Cross-Modal Deep Metric Learning for Time Series Anomaly Detection
- URL: http://arxiv.org/abs/2509.12540v1
- Date: Tue, 16 Sep 2025 00:43:00 GMT
- Title: Cross-Modal Deep Metric Learning for Time Series Anomaly Detection
- Authors: Wei Li, Zheze Yang,
- Abstract summary: We propose an anomaly detection method based on cross-modal deep metric learning.<n> Experimental results demonstrate that the proposed method accurately classifies time series data with different attributes.
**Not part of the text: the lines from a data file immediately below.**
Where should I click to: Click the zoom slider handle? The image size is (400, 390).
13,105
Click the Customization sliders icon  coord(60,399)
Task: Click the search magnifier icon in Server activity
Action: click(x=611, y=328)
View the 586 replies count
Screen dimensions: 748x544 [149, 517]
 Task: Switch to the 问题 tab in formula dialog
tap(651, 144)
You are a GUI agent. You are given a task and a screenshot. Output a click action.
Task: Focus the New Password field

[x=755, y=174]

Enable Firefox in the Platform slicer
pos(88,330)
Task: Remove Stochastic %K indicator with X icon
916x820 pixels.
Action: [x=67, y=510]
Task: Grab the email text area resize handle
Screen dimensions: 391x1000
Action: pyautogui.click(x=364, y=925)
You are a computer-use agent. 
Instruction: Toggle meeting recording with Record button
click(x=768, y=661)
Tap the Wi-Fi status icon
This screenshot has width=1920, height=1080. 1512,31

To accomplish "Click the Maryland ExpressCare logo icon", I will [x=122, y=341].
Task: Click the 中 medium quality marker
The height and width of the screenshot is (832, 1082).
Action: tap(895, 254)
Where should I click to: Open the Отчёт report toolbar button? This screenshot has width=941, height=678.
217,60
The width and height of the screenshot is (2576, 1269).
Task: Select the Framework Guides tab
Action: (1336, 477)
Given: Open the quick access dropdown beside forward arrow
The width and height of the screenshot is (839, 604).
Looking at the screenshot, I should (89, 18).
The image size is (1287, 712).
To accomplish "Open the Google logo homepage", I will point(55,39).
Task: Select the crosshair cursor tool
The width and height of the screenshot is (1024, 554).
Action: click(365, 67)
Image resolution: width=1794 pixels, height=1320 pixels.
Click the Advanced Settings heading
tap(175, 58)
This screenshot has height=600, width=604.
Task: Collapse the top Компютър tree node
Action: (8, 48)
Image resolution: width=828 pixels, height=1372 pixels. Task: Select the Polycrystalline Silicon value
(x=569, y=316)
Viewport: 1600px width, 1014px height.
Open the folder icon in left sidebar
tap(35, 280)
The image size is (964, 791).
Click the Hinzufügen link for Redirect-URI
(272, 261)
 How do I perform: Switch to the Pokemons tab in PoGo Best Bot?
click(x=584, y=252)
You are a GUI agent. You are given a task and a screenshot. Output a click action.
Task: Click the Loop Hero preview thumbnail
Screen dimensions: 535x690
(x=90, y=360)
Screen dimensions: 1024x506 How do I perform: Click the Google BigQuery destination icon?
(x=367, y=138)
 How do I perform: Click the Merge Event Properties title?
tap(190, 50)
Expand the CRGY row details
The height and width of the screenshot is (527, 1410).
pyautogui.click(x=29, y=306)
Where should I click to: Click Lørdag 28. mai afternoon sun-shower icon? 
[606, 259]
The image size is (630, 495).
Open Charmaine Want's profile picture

- Score: 2.9231343532064877
- License: http://arxiv.org/licenses/nonexclusive-distrib/1.0/
- Abstract: To effectively address the issues of low sensitivity and high time consumption in time series anomaly detection, we propose an anomaly detection method based on cross-modal deep metric learning. A cross-modal deep metric learning feature clustering model is constructed, composed of an input layer, a triplet selection layer, and a loss function computation layer. The squared Euclidean distances between cluster centers are calculated, and a stochastic gradient descent strategy is employed to optimize the model and classify different time series features. The inner product of principal component direction vectors is used as a metric for anomaly measurement. The von Mises-Fisher (vMF) distribution is applied to describe the directional characteristics of time series data, and historical data is used to train and obtain evaluation parameters. By comparing the principal component direction vector of actual time series data with the threshold, anomaly detection is performed. Experimental results demonstrate that the proposed method accurately classifies time series data with different attributes, exhibits high sensitivity to anomalies, and achieves high detection accuracy, fast detection speed, and strong robustness.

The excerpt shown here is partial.